I'd like to know what's the derivative of $f(x,y)=\cos{\sqrt{x^2+y^2}}$ at $(0, 0)$.
WolframAlpha says it is indeterminate.
However, if we apply the definition, we can actually evaluate it to zero:
$$ f_x(0,0) = \lim_{h\to 0} \dfrac{f(h,0) - f(0,0)}{h} = \lim_{h\to0} \dfrac{\cos{|h|}-1}{h} = \lim_{h\to0} \dfrac{\cos{h}-1}{h} = 0 \\ f_y(0,0) = \lim_{k\to 0} \dfrac{f(0,k) - f(0,0)}{k} = \lim_{k\to0} \dfrac{\cos{|k|}-1}{k} = \lim_{k\to0} \dfrac{\cos{k}-1}{k} = 0 $$
Aside question: if Wolfram is wrong, how often it happens in your experience?

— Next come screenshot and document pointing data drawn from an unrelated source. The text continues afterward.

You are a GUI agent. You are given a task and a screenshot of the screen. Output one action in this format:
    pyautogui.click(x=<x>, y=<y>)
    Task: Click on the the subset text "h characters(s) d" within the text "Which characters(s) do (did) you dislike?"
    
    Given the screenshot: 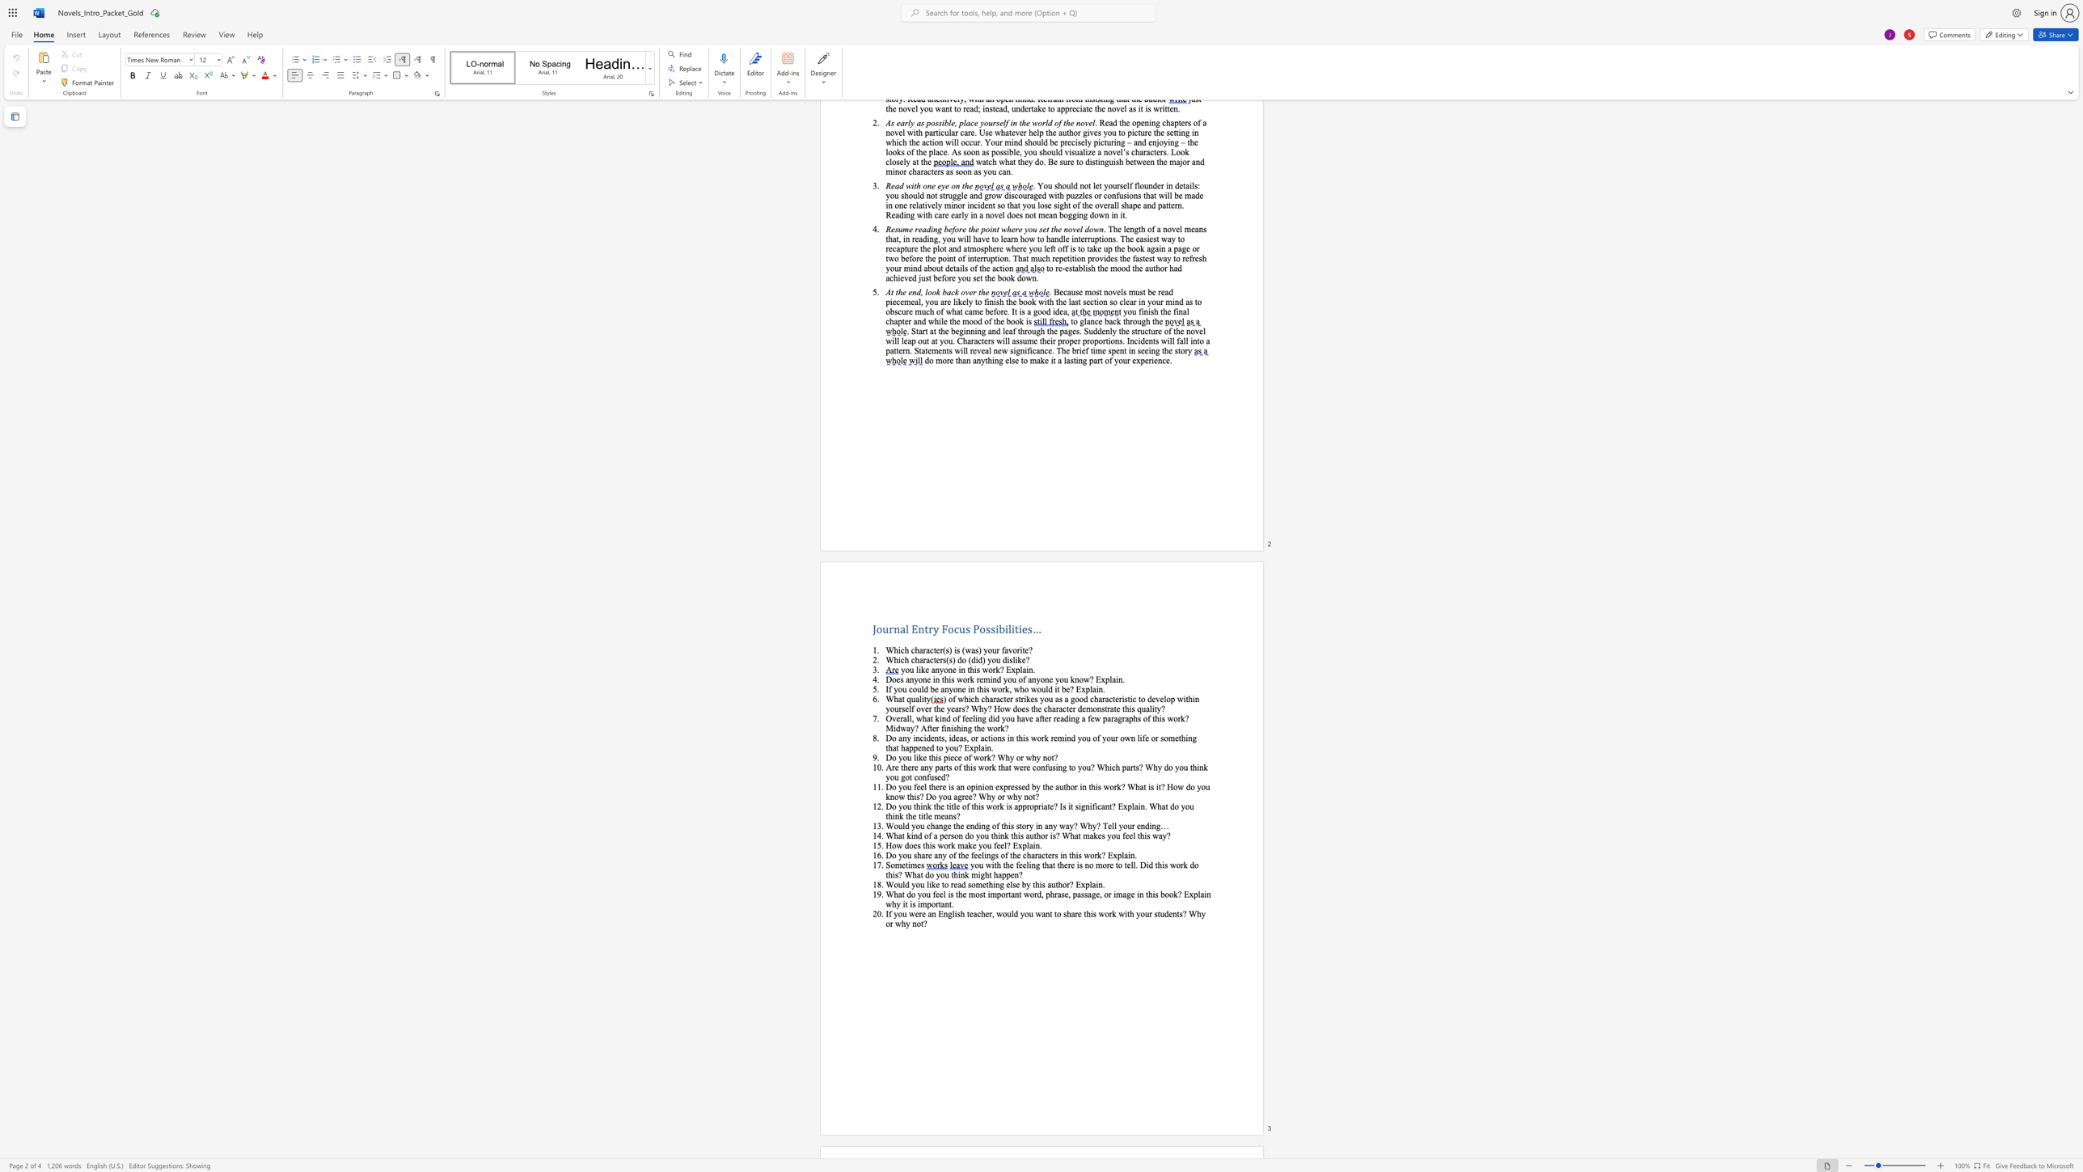 What is the action you would take?
    pyautogui.click(x=904, y=658)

Does it ever happen?
Interestingly, this function is not only differentiable at $(0,0)$ (with the official definition), but in fact $C^1$. If one makes the standard mistake (which I've seen instructors make in teaching single-variable calculus) of blithely saying $f'(0)=\lim_{x\to 0} f'(x)$, it does work out nicely here. Note that \begin{align*} \lim_{(x,y)\to (0,0)} \frac{\partial f}{\partial x}(x,y) &= \lim_{(x,y)\to (0,0)} \left(\frac x{\sqrt{x^2+y^2}}\right)\left(-\sin\sqrt{x^2+y^2}\right) \\ &= \lim_{(x,y)\to (0,0)} -x\left(\frac{\sin\sqrt{x^2+y^2}}{\sqrt{x^2+y^2}}\right) = 0\cdot 1 = 0. \end{align*} Nothing whatsoever indeterminate. I think @Dunkelheit's comment is on point. Since I do not use Wolfram ordinarily to answer such questions, I had not previously bumped into this phenomenon.